◆ **Exercise prompt**
A line below contains "Select the 'An event occurs' radio button", and a later one contains "Given: Click the hammer". Repeat both, with every line between them, exactly.

#### Available data

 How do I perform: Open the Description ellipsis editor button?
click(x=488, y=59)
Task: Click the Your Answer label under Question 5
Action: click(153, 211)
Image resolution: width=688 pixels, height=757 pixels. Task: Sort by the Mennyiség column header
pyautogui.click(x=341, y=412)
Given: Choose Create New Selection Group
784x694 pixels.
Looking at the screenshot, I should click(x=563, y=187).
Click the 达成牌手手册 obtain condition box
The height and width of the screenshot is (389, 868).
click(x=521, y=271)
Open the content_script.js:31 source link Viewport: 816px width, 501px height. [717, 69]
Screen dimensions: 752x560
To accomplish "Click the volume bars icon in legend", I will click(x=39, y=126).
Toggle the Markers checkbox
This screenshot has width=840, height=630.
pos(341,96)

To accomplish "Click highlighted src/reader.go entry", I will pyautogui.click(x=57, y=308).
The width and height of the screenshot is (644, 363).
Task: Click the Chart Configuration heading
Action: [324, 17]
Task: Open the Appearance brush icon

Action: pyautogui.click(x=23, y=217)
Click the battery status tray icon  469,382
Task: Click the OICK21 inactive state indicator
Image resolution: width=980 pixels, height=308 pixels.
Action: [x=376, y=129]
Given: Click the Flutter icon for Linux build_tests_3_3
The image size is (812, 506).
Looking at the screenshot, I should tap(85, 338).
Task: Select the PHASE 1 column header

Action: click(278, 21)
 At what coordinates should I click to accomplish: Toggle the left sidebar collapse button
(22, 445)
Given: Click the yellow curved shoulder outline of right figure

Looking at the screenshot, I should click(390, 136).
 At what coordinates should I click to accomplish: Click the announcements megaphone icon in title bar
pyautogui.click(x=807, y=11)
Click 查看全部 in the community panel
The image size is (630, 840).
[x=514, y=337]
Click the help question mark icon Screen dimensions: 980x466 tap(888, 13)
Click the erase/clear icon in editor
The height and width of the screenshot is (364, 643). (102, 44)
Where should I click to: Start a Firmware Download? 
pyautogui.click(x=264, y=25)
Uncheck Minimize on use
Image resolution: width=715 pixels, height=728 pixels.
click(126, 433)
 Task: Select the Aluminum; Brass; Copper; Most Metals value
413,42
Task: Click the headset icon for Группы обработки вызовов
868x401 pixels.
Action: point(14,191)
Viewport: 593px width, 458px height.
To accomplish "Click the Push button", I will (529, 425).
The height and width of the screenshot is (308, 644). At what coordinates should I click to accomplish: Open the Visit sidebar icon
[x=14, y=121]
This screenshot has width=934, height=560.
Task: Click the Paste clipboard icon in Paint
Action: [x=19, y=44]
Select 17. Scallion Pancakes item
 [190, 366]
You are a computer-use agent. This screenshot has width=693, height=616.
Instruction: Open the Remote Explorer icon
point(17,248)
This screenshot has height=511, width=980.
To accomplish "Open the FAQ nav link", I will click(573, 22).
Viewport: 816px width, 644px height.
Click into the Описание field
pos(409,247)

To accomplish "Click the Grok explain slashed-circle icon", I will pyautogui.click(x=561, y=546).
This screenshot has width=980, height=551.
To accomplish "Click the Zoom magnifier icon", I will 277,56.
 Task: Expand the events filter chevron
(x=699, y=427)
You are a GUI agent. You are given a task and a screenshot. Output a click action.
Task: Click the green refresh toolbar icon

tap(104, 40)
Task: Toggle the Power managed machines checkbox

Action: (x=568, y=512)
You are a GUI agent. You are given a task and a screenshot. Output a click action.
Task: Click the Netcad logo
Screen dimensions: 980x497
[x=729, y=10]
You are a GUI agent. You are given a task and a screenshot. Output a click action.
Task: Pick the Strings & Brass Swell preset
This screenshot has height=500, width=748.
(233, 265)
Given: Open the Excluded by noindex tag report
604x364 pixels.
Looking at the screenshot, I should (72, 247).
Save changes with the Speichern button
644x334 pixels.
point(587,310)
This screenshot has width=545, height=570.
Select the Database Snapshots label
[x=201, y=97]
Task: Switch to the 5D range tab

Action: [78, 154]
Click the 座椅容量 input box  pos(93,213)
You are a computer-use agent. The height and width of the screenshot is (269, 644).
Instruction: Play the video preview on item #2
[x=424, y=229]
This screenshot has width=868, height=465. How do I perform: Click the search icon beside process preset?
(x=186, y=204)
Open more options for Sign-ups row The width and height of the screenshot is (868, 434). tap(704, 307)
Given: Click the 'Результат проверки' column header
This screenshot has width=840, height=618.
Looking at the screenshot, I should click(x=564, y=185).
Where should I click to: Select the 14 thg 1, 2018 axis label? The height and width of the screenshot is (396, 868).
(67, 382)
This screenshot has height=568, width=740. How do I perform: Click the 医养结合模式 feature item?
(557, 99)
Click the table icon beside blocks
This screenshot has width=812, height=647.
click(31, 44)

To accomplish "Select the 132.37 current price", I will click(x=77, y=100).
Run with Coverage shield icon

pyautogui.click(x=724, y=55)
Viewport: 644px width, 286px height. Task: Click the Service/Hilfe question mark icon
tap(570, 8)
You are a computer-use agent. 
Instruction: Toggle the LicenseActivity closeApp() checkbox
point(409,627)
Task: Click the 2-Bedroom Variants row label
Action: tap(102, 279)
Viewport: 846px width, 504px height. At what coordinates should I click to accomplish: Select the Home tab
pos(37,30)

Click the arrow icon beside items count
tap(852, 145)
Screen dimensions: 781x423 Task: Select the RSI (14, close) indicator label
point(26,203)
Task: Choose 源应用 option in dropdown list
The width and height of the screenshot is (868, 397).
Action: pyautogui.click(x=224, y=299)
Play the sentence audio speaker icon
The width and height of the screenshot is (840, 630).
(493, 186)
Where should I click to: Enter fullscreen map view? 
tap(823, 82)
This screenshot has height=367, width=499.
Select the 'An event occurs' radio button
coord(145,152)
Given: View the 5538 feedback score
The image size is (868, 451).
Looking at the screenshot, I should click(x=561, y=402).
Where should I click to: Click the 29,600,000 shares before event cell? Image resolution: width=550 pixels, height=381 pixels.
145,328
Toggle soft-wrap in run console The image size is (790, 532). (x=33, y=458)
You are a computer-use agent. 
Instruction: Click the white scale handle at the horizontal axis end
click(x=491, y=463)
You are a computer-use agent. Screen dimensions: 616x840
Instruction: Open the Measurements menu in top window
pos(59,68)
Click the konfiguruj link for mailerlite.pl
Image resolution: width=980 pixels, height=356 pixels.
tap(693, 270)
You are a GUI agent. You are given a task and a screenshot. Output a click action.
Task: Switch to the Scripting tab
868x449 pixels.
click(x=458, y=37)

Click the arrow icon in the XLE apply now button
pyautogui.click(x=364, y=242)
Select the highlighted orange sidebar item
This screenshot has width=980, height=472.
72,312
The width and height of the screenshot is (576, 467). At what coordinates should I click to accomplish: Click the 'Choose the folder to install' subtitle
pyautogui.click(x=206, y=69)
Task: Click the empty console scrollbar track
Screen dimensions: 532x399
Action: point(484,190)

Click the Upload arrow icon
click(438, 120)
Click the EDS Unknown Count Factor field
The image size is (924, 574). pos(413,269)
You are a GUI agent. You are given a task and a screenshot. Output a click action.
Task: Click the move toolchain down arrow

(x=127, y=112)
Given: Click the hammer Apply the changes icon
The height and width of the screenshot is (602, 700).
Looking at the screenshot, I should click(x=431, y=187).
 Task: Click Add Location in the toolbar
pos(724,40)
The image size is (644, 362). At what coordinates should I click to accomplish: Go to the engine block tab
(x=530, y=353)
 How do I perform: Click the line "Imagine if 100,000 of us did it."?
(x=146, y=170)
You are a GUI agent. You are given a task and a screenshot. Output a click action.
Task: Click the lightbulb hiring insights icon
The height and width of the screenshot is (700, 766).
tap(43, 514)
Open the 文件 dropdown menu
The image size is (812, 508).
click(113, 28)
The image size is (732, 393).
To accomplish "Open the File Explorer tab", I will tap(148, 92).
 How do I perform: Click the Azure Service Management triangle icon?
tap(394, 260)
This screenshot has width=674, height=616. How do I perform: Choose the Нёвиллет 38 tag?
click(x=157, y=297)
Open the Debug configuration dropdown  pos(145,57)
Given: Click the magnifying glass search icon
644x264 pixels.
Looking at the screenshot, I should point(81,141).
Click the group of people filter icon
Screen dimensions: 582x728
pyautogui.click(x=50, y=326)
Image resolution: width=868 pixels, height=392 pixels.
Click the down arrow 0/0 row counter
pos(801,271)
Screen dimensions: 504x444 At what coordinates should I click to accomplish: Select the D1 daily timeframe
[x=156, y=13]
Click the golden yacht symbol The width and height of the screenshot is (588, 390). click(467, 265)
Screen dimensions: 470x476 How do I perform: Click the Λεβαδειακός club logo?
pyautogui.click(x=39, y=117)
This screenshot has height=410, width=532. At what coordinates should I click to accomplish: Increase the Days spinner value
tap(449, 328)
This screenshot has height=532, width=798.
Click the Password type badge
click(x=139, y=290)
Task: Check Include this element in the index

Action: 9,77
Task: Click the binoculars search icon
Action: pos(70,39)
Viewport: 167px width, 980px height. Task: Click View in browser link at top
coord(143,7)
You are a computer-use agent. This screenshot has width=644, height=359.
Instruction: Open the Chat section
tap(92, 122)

########

◆ **Task solution**
Select the 'An event occurs' radio button
coord(145,152)
Given: View the 5538 feedback score
The image size is (868, 451).
Looking at the screenshot, I should click(x=561, y=402).
Where should I click to: Click the 29,600,000 shares before event cell? Image resolution: width=550 pixels, height=381 pixels.
145,328
Toggle soft-wrap in run console The image size is (790, 532). (x=33, y=458)
You are a computer-use agent. 
Instruction: Click the white scale handle at the horizontal axis end
click(x=491, y=463)
You are a computer-use agent. Screen dimensions: 616x840
Instruction: Open the Measurements menu in top window
pos(59,68)
Click the konfiguruj link for mailerlite.pl
Image resolution: width=980 pixels, height=356 pixels.
tap(693, 270)
You are a GUI agent. You are given a task and a screenshot. Output a click action.
Task: Switch to the Scripting tab
868x449 pixels.
click(x=458, y=37)

Click the arrow icon in the XLE apply now button
pyautogui.click(x=364, y=242)
Select the highlighted orange sidebar item
This screenshot has width=980, height=472.
72,312
The width and height of the screenshot is (576, 467). At what coordinates should I click to accomplish: Click the 'Choose the folder to install' subtitle
pyautogui.click(x=206, y=69)
Task: Click the empty console scrollbar track
Screen dimensions: 532x399
Action: point(484,190)

Click the Upload arrow icon
click(438, 120)
Click the EDS Unknown Count Factor field
The image size is (924, 574). pos(413,269)
You are a GUI agent. You are given a task and a screenshot. Output a click action.
Task: Click the move toolchain down arrow

(x=127, y=112)
Given: Click the hammer Apply the changes icon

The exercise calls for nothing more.